Faces of the Titanic: Bridget Delia Bradley saved - crippled by fear she tried to climb back aboard the sinking ship
She won $153 in a court case from the White Star Line for the personal affects she lost
"All the lifeboats were lowered while I was on deck and it looked for a time as if I would be left. I saw men lead their wives to the lifeboats and leave them there, returning to the deck, and we on deck were not so horribly frightened as might be thought. Every one of us thought that it was impossible to sink the ship.
"Just as the last lifeboat, the one with Mr Ismay in it, was launched over the side, one of the officers shouted ‘There’s more room in that boat’ and I and eleven other women were crowded into it. This was after 1 o’clock. I don’t know how much, but it was after one. The lifeboat was manned by enough men to care for it properly and immediately on touching the water, the men rowed with all their strength to get away from the ship, so that, if it did go down, we would not be caught in the suction.
"The night was extremely cold, and we womenfolk had little wraps to keep us warm and we huddled there in clusters watching the great ship as it slowly sank. Not until we got off the boat did we fully realise the danger. Then we saw that the boat had tilted forward and that slowly, but surely, she was sinking.

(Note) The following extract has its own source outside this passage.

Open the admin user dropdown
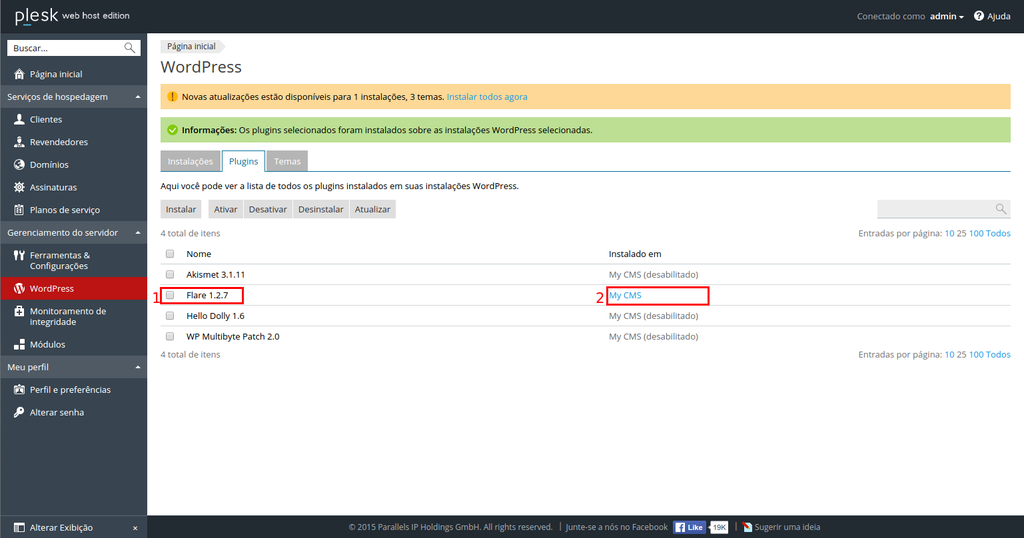This screenshot has height=538, width=1024. pyautogui.click(x=946, y=16)

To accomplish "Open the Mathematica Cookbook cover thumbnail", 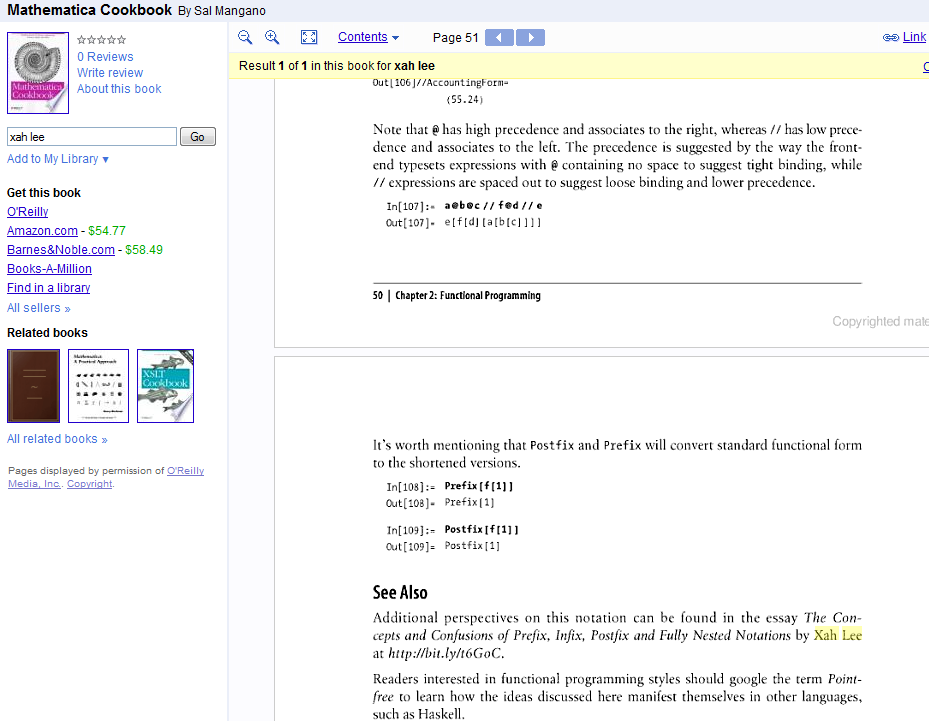I will (38, 73).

"We saw the bottom row of lights disappear under the water and watched as line after line disappeared, showing us the rapidity of the sinking of the ship. We were entirely surrounded by large cakes of ice and there was no food or water on the boat, and in the long wait for the Carpathia the majority of us prayed for the coming of the ship. When the welcome ship hove in sight many of us were too much exhausted to realise the greatness of the disaster …
"We were picked up at 6 o’clock and I am informed that every one of the boats that were launched from the Titanic were picked up, with the exception of one which turned over and drowned every one on board. The relief that we experienced when on board the Carpathia is beyond description, but there was with many a fear that this ship might meet the same fate as the Titanic and it was not until the ship touched the port of New York that we all felt safe.
"To realise what we passed through is impossible for anyone who was not on the ship. The hand of death was over us and as we floated out in the frail lifeboats, with no food or water, and as our thirst began to increase, the thought that we might not be picked up, and huddled up in this manner should die of starvation, made us beside ourselves, and as we prayed the smoke-stack of the Carpathia hove in sight …"
Practically two out of every three who sailed on the Titanic are now at the bottom of the ocean, and when I realise that I was one of the last twelve to leave the ship, I cannot help thinking what might have been.
The brave men who went down have left a memory in the hearts of every one of us survivors that will linger as long as we live. The ‘women first’ rule was carried out to the letter and those who had womenfolk on board devoted their time to getting the women in the small boats while they themselves were content to remain on deck.